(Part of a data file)

* * * *

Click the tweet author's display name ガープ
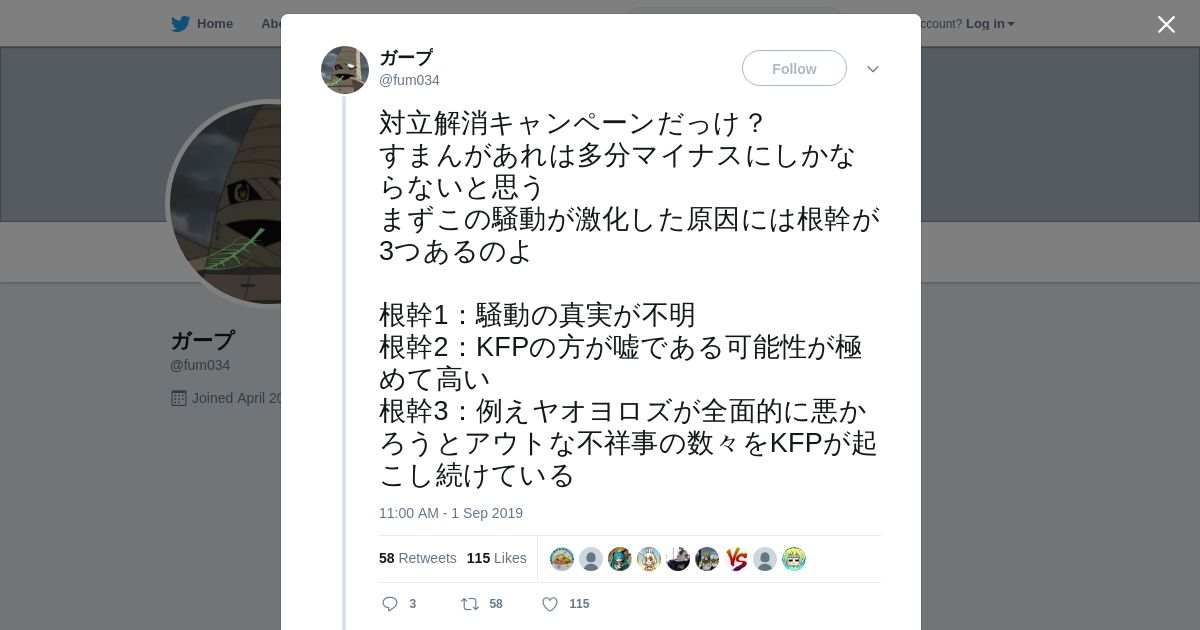1200x630 pixels. [406, 58]
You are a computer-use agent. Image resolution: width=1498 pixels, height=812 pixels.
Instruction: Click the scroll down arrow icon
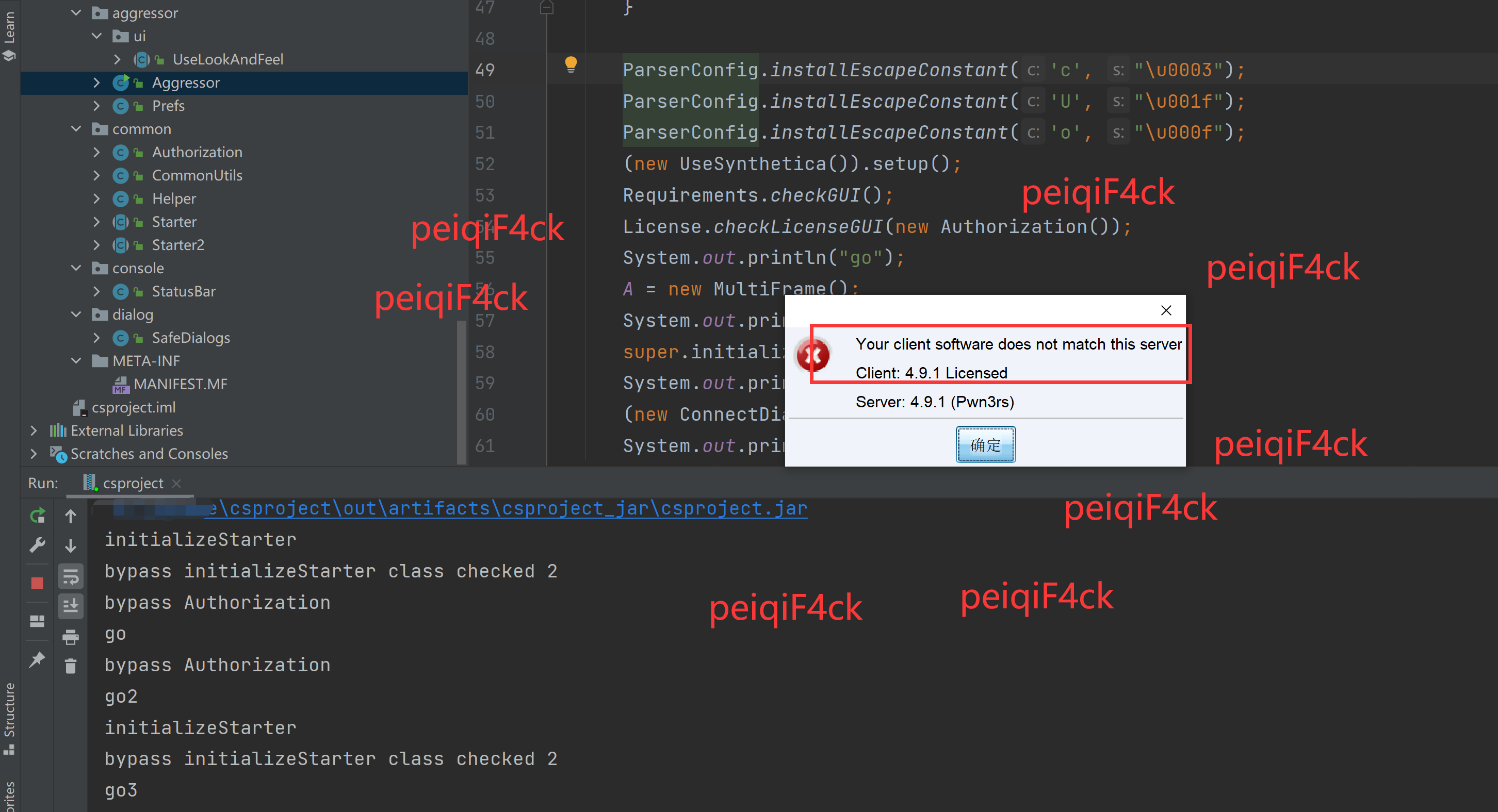pos(70,545)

* * * *

-- TASK DETAILS --
Copy each line from the items above that contains the string "Click". Case counts.

-- WRITTEN ANSWER --
Click the tweet author's display name ガープ
Instruction: Click the scroll down arrow icon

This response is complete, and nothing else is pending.